Experience and new research show that churches aren’t punishing morally wayward members like they once did.
“There is less discipline overall,” said George Bullard, a veteran church and clergy consultant and director of missions for the Columbia Metro Baptist Association in South Carolina.
Bullard bases his observations on years of working closely with congregations and faith leaders struggling through difficult times and situations. But new research backs up that assessment.
LifeWay Research published a survey last month describing formal church discipline as “rare.”
Matthew 18 describes a process in which Christians are to privately ask offenders to repent and then, if necessary, take the case to the entire congregation. First Corinthians 5 urges believers to avoid fellow Christians if they are engaged in immoral behaviors related to sex, drunkenness, idolatry and stealing.
Few churches formally employ those passages anymore.
“More than 8 in 10 Protestant senior pastors say their church has not disciplined a member in the past year,” the organization reported in an April 5 article. “More than half say they don’t know of a case when someone has been disciplined.”
LifeWay Research Executive Director Scott McConnell said discipline is “one of the topics that churches rarely talk about.”
When congregations do impose biblical penalties on members, it’s usually for breaking theological ranks, said Bullard, author of Every Congregation Needs a Little Conflict.
“It’s more likely for heresy,” he said, adding that most punishments these days are handed out privately.
Breaking social or moral norms is rarely the cause for discipline, he added.
“I see a lot of younger adults who have a pretty strict doctrinal perspective, but at the same time alcohol is wide open and even co-habitation before marriage is wide open,” Bullard said.
“A lot of the mores have shifted, so it’s hard to figure out what discipline is.”
The LifeWay Research survey found that Pentecostal, Holiness and Baptist pastors were most likely to report the disciplining of a church member within the past 12 months. Methodists and Presbyterian/Reformed ministers were less likely to report such action.
But whether a church is conservative or liberal is not always a predictor of the use of biblical punishment, Bullard said.

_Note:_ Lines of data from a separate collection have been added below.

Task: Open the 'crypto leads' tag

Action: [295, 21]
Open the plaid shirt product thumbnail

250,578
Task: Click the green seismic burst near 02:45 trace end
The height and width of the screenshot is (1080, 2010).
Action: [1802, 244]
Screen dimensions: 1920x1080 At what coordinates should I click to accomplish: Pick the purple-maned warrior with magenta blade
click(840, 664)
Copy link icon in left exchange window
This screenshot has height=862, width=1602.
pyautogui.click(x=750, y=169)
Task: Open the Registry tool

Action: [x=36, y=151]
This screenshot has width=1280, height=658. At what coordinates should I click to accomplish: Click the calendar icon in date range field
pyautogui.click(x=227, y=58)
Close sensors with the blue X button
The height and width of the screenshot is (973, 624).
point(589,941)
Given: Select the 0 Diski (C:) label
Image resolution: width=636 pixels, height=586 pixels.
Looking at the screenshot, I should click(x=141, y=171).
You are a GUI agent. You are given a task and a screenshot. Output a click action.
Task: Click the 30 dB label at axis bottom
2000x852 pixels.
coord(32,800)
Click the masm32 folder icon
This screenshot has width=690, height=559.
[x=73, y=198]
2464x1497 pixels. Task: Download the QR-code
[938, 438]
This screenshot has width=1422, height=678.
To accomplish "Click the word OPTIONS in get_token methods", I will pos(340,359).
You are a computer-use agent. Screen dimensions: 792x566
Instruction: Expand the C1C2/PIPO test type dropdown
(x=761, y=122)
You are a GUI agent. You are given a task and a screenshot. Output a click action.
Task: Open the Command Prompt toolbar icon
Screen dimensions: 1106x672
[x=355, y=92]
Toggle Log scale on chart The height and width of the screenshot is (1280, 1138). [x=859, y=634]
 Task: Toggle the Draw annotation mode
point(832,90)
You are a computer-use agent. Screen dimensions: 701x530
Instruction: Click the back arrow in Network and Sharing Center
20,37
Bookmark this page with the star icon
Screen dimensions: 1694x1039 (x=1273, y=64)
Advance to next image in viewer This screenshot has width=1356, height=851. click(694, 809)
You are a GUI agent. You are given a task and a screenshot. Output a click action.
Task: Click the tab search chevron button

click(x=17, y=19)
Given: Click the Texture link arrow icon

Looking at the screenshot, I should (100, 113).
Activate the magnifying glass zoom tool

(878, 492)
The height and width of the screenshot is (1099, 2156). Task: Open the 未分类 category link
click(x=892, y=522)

“It has to do with the more authoritative the theology is, and that can be at both progressive and conservative churches,” he said.
Bullard recalled working with a progressive church in New Jersey that was in the process of disciplining members who took scripture too literally.
“Conservative churches can be negative toward people if they are doctrinally too liberal, and liberal churches can chastise those who are too conservative,” he said.
But even those cases are increasingly rare because most Christians attend churches that are a theological fit.
“There are enough choices for people that they will attend one that is closest to their doctrinal interpretation,” Bullard said. “Therefore, they don’t often find themselves outside the church’s disciplinary tolerance.”
In its survey, LifeWay Research asked ministers about discipline processes. In most cases, elders are responsible for discipline, followed by pastors, trustees or board members and then deacons.
More than half said two or more groups must agree to the discipline, while less than 19 percent said there is no formal process at all, according to the LifeWay Research article.